Point de départ : un groupe de touristes part en bateau sur une rivière, au beau milieu de la jungle des territoires nord-australiens, dans l’espoir d’apercevoir des crocodiles et se procurer ainsi quelques frissons… Le moins que l’on puisse dire, c’est qu’ils vont en avoir pour leur argent ! En effet, après quelques heures d’agréables déambulations au fil de l’eau, un (gros) crocodile, pas très content de les voir empiéter sur son territoire (et c’est un euphémisme), les fait s’échouer sur un minuscule îlot qui est inexorablement condamné à être recouvert par la marée pendant que le monstre reptilien attend, près à se faire un festin du moindre humain passant à portée de ses crocs.
Là où le film frappe fort, c’est justement sur le choix et la façon dont est montré son « méchant ». Déjà, ce n’est pas un crocodile mutant, un crocosharkocastor ou encore un saurien géant de la taille de l’Empire State Building. Non. C’est un crocodile normal, bien que d’une taille très conséquente. Par normal, comprendre : une machine à tuer sachant se rendre invisible et un chasseur implacable à la mâchoire terrifiante. Et tant mieux car le crocodile est, je trouve, un animal fascinant, beau d'une certaine manière, mais c'est aussi celui qui pour moi est, et de loin, le plus effrayant... McLean joue au départ beaucoup sur la suggestion, on ne sait jamais trop bien d’où va venir la menace et ça fonctionne. Et quand à la fin on nous met sous les yeux beaucoup d’effets spéciaux, et alors que souvent, voir presque toujours, je fulmine contre la mauvaise qualité de ces derniers dans ce genre de productions, là… Et bien chapeau, c’est très bien fait, ça s’incruste parfaitement dans les décors et l’on se rend compte de la somme de travail que ce résultat soigné a du demander. Le film n’a pas gagné un prix en Australie pour ses effets spéciaux pour rien.
Au niveau du casting, de bonnes choses et des défauts inhérents à ce type de long-métrage. Radha Mitchell, l’actrice principale, est une « bonne chose » (juré, c’est un compliment) : elle évite en même temps le côté cruchasse qui crie toutes les 30 secondes que l’on nous impose trop souvent sans virer à la G.I. Jane insupportable, en plus d’être très crédible dans ce rôle de chef d’excursion.
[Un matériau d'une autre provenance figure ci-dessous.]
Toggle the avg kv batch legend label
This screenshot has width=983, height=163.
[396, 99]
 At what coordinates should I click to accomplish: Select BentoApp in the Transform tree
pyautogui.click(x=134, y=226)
Michael Vartan qui passe de Tête-à-baffe-de-l’année en début de film à gentil-héros-j’sauve-même-le-chien… Bon, ça passe. Les autres personnages ne sont guère intéressants… De la chair-à-pâté pour crocodile en somme, à laquelle on n'aura pas envie de s’attacher.
Les acteurs jouent donc correctement, mais ce qui finit de les rendre crédibles, ce sont les conditions de tournage (merci les bonus DVD) : 50°c, des mouches, des vêtements en polyester qui collent, pas de maquillages parce qu’ils ne tiennent pas et, cerise sur le gâteau, de vrais crocodiles qui rôdent autour du bateau histoire de vous mettre dans l’ambiance. Le réalisateur devra plonger lui-même dans la rivière pour convaincre Sam Worthington, effrayé à l’idée de finir en casse-dalle pour sac à main, qu’il n’y a pas de danger à tourner une scène aquatique dans le dit cours d’eau.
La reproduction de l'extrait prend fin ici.